When they do so, they may linger on the material they find particularly interesting and plow through the material they don’t. Alternatively, they may plow through all the material to free up more time for other courses, extra-curricular activities, and the like.
When they finish a course and would like to move on to the next, upgrading courses at OES is easy.
eLearning at OES benefits students by offering them the flexibility to choose not only the pace at which they proceed through course material, but also the kind of courses they select. That is, with eLearning at OES, students get to choose whether they wish to take self-study or instructor-led courses.
More, when students take OES courses online, they may choose course material based on their own expectations and needs, and access all course documents from one place.
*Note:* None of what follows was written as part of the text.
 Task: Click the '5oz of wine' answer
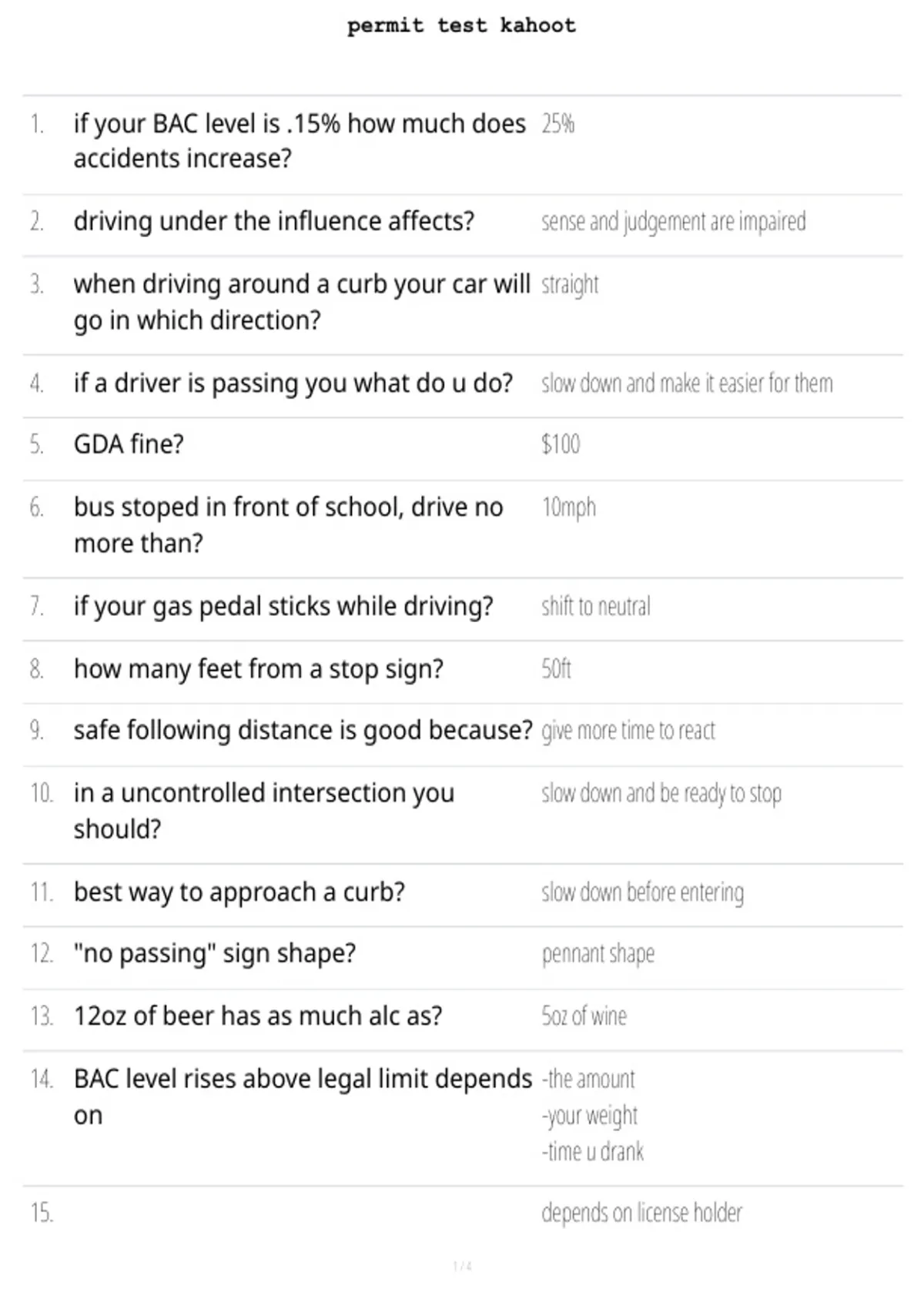coord(584,1016)
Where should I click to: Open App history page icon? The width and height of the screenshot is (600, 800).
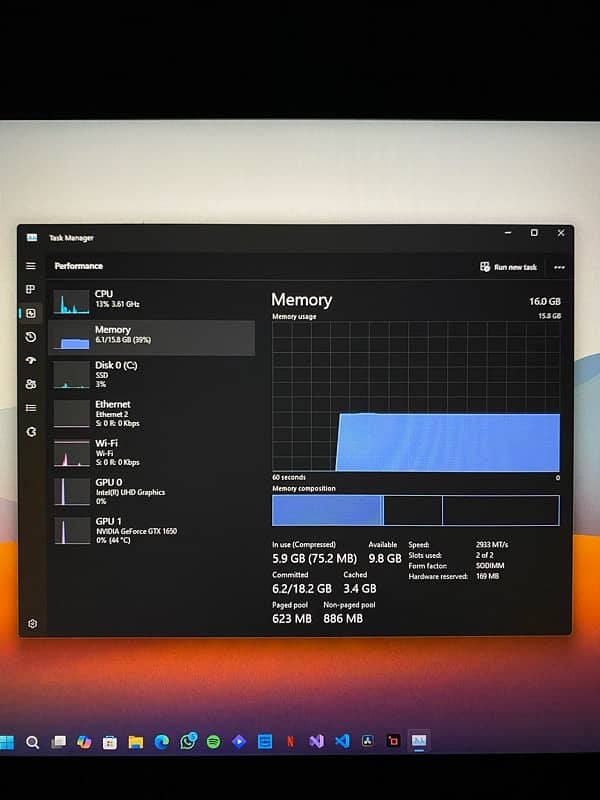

Different classroom dynamics
Students who learn online at OES aren’t distracted by other students. Neither do they need to spend time on such things as commuting to and from school.
For students who are bullied, struggle to fit in, or experience social anxiety severe enough to get in the way of their studies, eLearning benefits them by providing a welcome reprieve.
Students in small or rural low socioeconomic school districts face barriers to their education that other students don’t. eLearning at OES gives these students a level playing ground by offering courses that they otherwise could not take. These students benefit from the same quality of education that more privileged students receive, increasing their chances of reaping the benefits of a high school diploma and going to pursue post-secondary education.
Attention to learning types
Different students learn in different ways. One teaching method that works for one student won’t work for another.
Unfortunately, in traditional high schools, teachers tend to adhere to a one-size-fits-all pedagogical approach. This leaves students who don’t mesh with the pedagogical approach behind or alienated.
With eLearning at the best online schools, teachers can cater to different learning types, so that their students benefit from learning in the ways that best suit them individually.
eLearning at the best online schools also offers support that traditional high schools do not. For instance, through OES, students can access 24/7 tutoring services.
More, students can reach out to their teachers online for quick, personalized assistance. In doing so, they learn how to identify when they need help.
Yet another benefit to eLearning is that, compared to traditional learning, tracking progress is easier. Online learning platforms use integrated learning management systems that provide frequent, automatic updates on the progress of their students, which students can see themselves.